**Passage to read**
=-=-=

Beth McHugh (13186) 02 Jun 2008 09:34 PM

Hi cstaci, you may not be able to get your parents to ever tell you that you are a great mom. They may not operate by giving praise where praise is due. Did they praise you when you did well in school, or danced well, or cooked well, or have they been like this as long as you can remember? What I am trying to establish is whether it's just about your parenting, or it's everything you do. You need to be able to set boundaries for your parents as you don't need your confidence in your parenting ability eroded. We all question our ability in that area at times and we certainly don't need hecklers from the back stalls! I would encourage you pick a particular practice they comment on, and tell them that if they continue to belittle your attempts, then you will have to change the subject and tell them why you are changing the subject. If they continue to hassle you, gently but firmly ask them to go home for that day. This needs to be repeated and reinforced continually, so that they get the message that you will not put up with this particular behavior of theirs. If you find you need help in asserting yourself firmly and confidently, you are welcome to contact me at http://youronlinecounselor

Good luck, Beth

Angeleyes333 (5) 15 May 2009 09:23 PM

I constantly question whether or not my mothering skills are up to par. Not only do I feel like maybe others look at me as a bad mom, (for instance they look at me as a bad mom because of my disciplinary actions, or my personal life and the actions that go with it) but also I question it myself. My parents have have told me a time or two that I'm a good mother, but are constantly trying to correct what I'm doing. I do something that I don't think is horribly wrong, but they disagree which in turn makes me feel like I'm a bad mom. Unfortunately, what makes it really hard is the fact that I live with them, and we've had issues in the past that kept us from talking for about 3 years. So, not only can I not raise my own child by myself because I have my mom, dad, and 3 sisters trying to tell me how to do it, but I have to try to raise him under their scrutiny. And, if I have an opinion about anything...it's shunned and basically turned around to make it my fault. It's hard because I am trying the best I can, and I do put my son first...they just tend to see it differently. For example...they think that it is horrible that in the morning when my son wakes up, I put him in bed with me and we lay there and roll around and play until I come to the conclusion that it's time to get up. As my mom put it "you make that little boy wait in the morning until YOU are ready to get up..." but then she turned around and said I was a good mom....? Another instance, I spent some money on myself and she said that "I would have never spent that money on myself...I would feel horrible for not spending it on my child..." But its like, I know for a fact that she was not a perfect mother, so why is she trying to control me and my mothering skills?? I really don't understand it. Sure, I'm not perfect, and yes I am human and I make mistakes and wrong judgments, but give me a break!

I kinda vented....lol sorry! Anyway, I can definitely relate to this article. Not only have I been diagnosed (when I was 16 - 5 years ago) with MDD - major depression disorder, but also I was told I was bipolar as well. I think that I still struggle with depression alot, and possibly even being bipolar, and that makes it really hard. I think my whole situation (divorced in October, being a new mom, living back at home, and starting completely over with practically nothing) has brought me back down to that depression level. So, I can see where depression and other mental illnesses go hand-in-hand with questioning your mothering skills and everything like that.

I'm sorry for the long post...just had a lot to say I guess!

=-=-=

Copy the forum posts on parenting starting with "I kinda vented....lol" and going on through "everything like that.", replacing "divorced" with "separated".

=-=-=

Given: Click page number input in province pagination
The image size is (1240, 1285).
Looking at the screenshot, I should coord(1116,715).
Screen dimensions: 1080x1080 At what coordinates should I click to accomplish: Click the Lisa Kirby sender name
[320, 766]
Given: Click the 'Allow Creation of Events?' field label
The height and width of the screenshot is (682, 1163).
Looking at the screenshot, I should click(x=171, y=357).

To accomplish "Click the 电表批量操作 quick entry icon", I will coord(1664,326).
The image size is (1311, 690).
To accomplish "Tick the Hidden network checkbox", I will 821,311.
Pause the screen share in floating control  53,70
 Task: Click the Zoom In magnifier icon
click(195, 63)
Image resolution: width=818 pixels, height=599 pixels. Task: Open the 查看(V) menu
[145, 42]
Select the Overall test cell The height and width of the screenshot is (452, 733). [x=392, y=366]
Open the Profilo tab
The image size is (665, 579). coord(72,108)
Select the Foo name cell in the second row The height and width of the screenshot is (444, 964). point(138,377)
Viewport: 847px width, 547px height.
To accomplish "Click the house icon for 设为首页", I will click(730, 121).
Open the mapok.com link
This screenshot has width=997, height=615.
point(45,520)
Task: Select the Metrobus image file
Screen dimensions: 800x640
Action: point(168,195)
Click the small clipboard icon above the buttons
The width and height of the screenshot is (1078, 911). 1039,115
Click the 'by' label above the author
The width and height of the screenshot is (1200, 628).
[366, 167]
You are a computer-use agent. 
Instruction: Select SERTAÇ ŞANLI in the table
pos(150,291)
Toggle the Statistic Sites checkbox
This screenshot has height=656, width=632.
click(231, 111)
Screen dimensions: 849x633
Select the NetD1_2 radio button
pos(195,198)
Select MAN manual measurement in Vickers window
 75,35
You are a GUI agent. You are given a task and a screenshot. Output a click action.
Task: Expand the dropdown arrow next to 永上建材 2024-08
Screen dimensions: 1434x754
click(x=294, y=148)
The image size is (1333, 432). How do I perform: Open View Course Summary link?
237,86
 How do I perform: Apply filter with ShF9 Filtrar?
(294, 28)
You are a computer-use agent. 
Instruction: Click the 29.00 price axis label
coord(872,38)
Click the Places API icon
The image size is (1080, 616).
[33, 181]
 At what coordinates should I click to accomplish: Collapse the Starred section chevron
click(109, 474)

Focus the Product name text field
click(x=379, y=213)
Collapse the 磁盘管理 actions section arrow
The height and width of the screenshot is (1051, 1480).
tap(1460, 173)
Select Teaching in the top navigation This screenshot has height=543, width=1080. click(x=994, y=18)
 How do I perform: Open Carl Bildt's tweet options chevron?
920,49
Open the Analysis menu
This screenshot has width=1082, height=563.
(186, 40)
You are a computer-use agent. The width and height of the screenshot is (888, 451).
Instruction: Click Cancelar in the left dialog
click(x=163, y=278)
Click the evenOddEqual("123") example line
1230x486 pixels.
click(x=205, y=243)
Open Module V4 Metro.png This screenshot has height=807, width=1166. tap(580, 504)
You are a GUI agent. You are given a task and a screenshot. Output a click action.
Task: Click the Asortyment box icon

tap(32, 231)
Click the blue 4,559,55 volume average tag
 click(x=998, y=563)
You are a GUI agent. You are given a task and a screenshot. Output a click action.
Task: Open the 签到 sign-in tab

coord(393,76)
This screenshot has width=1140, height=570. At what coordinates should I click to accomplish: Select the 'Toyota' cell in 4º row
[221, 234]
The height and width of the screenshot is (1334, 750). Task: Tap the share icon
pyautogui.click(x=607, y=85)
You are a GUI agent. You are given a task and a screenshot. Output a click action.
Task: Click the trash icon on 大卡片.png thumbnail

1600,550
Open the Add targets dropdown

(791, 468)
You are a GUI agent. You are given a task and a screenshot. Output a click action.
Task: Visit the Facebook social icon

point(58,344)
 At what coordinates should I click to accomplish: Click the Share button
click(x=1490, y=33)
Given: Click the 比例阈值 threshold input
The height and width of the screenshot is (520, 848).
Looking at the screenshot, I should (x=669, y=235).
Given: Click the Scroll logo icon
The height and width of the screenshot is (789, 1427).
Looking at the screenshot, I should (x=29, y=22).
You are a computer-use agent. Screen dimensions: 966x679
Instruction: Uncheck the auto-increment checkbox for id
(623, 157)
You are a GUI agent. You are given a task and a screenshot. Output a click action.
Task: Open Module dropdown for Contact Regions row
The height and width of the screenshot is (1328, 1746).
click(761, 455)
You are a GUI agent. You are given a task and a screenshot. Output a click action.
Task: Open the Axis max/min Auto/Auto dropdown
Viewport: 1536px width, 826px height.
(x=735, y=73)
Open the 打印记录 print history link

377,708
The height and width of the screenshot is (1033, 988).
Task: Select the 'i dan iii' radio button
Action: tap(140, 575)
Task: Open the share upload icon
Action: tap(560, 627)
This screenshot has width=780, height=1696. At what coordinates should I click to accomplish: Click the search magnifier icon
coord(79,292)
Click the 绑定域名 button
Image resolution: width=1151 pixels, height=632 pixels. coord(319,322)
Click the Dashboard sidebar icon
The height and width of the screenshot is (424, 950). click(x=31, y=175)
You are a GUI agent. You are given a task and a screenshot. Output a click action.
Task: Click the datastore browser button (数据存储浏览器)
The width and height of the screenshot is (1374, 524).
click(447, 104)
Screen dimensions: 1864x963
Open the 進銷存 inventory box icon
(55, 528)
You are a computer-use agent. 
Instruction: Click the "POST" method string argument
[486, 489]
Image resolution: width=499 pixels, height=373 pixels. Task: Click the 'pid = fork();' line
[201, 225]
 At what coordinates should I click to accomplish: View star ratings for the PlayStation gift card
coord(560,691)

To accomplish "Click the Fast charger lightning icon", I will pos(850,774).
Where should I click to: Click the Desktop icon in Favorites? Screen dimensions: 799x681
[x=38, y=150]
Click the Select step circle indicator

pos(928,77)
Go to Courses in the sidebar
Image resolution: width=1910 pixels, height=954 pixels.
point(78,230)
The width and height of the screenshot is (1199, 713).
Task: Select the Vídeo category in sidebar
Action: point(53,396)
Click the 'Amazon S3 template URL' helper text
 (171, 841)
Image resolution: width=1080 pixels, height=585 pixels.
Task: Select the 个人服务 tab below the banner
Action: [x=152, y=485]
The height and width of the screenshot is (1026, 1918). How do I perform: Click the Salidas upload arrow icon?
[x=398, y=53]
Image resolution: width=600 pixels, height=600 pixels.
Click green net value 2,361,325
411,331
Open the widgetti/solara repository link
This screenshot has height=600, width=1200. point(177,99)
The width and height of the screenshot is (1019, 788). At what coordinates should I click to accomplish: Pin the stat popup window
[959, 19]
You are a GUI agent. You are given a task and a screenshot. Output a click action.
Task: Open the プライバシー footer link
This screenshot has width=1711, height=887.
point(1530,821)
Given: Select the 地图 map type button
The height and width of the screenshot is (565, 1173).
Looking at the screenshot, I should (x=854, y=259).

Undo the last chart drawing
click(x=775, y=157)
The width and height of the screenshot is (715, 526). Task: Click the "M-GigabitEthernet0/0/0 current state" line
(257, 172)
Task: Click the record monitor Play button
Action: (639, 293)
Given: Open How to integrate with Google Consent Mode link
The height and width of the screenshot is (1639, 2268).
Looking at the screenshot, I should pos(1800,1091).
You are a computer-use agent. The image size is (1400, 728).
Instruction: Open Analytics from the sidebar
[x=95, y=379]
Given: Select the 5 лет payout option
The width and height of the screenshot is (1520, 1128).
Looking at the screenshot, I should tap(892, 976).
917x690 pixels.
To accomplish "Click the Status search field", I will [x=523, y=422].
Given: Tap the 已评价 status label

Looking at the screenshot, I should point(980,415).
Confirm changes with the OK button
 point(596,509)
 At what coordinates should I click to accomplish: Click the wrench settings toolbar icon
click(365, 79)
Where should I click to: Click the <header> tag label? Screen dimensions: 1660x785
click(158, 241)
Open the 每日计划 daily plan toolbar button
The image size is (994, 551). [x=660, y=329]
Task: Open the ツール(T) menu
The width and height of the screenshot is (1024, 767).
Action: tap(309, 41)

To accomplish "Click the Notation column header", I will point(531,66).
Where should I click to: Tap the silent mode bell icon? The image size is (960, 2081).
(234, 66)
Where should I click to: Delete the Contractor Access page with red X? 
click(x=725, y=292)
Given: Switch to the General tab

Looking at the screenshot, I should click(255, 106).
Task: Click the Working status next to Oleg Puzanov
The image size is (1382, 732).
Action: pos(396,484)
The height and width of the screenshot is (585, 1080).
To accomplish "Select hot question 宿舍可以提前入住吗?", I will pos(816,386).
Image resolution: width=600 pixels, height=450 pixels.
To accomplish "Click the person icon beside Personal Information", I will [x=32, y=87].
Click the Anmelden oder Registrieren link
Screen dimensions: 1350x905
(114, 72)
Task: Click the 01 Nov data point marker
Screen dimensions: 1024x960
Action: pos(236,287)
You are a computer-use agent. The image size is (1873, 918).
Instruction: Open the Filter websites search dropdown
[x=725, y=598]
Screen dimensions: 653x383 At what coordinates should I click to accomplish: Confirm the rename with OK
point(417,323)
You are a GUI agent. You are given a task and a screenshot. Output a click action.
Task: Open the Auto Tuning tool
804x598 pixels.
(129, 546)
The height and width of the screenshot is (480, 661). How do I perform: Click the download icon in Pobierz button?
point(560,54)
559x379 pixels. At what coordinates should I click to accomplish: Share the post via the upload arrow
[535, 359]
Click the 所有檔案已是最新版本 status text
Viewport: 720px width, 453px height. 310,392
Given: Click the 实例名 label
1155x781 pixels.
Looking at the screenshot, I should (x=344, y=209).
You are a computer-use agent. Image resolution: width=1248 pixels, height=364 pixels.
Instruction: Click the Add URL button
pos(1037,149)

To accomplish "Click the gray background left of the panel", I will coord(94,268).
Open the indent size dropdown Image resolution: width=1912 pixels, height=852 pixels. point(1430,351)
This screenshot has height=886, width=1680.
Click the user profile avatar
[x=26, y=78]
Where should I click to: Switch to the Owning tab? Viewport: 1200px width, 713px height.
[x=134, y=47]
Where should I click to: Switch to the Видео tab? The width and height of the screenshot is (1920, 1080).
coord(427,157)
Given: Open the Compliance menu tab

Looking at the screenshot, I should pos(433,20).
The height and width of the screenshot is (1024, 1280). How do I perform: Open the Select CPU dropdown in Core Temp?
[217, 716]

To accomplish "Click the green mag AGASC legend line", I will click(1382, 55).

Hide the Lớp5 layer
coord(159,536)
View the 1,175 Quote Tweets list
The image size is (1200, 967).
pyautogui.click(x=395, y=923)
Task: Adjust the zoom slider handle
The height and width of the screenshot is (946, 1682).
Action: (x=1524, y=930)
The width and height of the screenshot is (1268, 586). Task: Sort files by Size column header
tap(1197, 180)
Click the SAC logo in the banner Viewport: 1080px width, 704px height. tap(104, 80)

=-=-=

**Result of this exercise**
I kinda vented....lol sorry! Anyway, I can definitely relate to this article. Not only have I been diagnosed (when I was 16 - 5 years ago) with MDD - major depression disorder, but also I was told I was bipolar as well. I think that I still struggle with depression alot, and possibly even being bipolar, and that makes it really hard. I think my whole situation (separated in October, being a new mom, living back at home, and starting completely over with practically nothing) has brought me back down to that depression level. So, I can see where depression and other mental illnesses go hand-in-hand with questioning your mothering skills and everything like that.